■ AVAILABLE DATA:
────────
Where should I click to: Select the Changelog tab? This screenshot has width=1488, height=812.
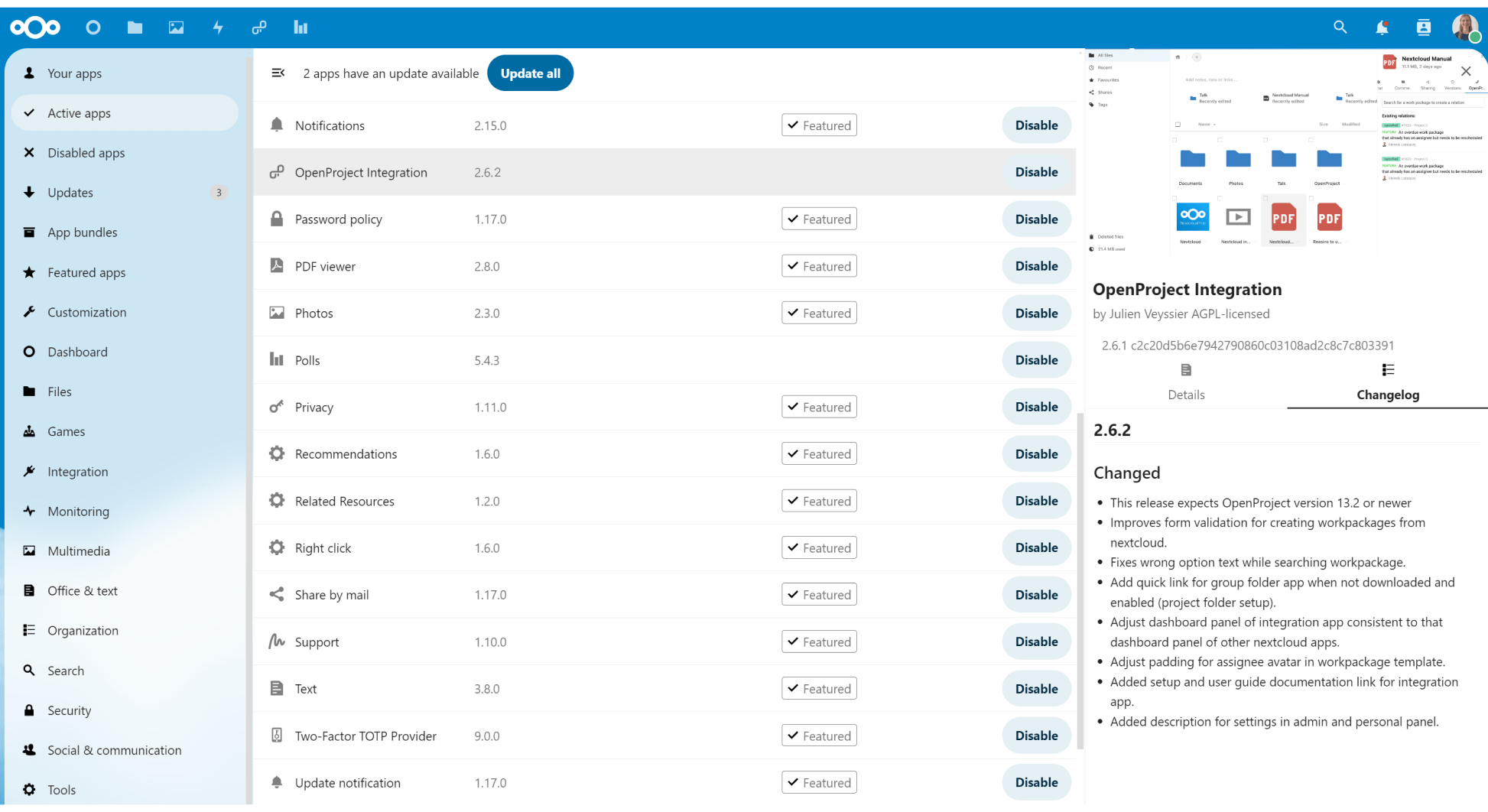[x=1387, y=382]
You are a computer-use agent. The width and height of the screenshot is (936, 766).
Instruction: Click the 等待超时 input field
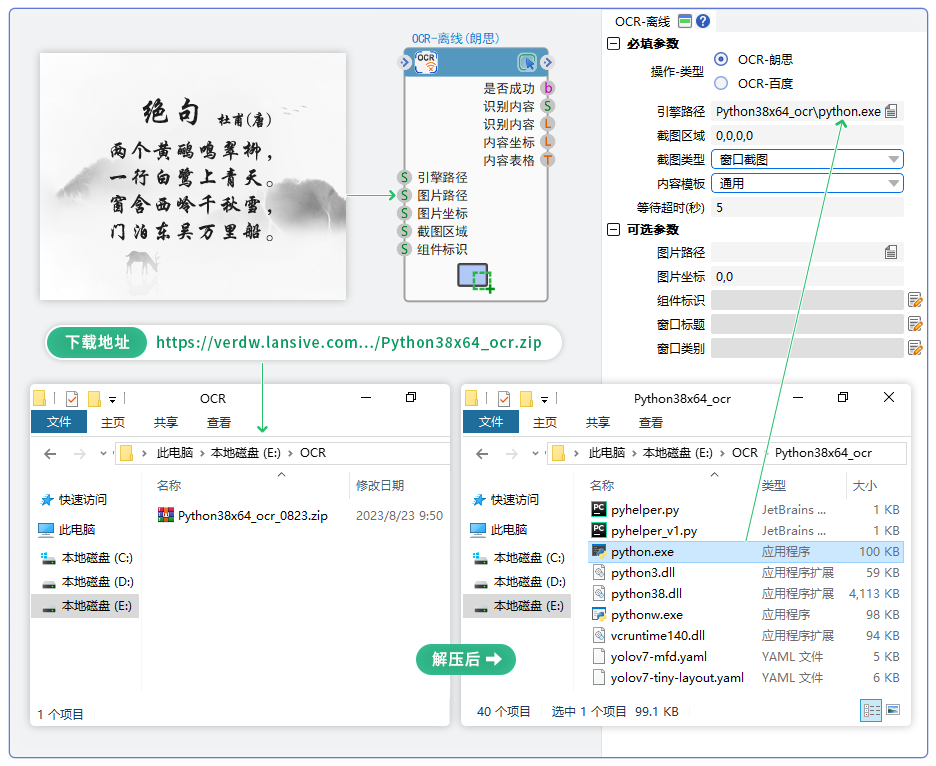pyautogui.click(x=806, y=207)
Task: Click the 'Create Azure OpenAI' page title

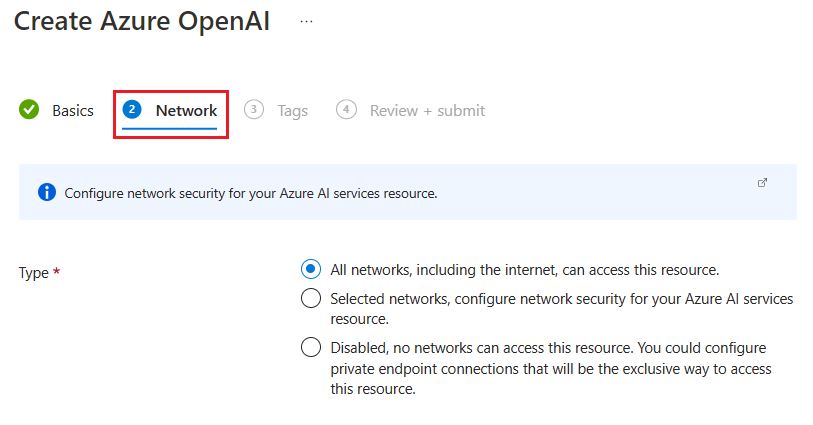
────────
■ WHAT IS NEEDED: Each entry above must be repeated word for word, minus its images.

■ TASK ANSWER:
Where should I click to: Select the Changelog tab? This screenshot has width=1488, height=812.
[x=1387, y=382]
You are a computer-use agent. The width and height of the screenshot is (936, 766).
Instruction: Click the 等待超时 input field
pyautogui.click(x=806, y=207)
Task: Click the 'Create Azure OpenAI' page title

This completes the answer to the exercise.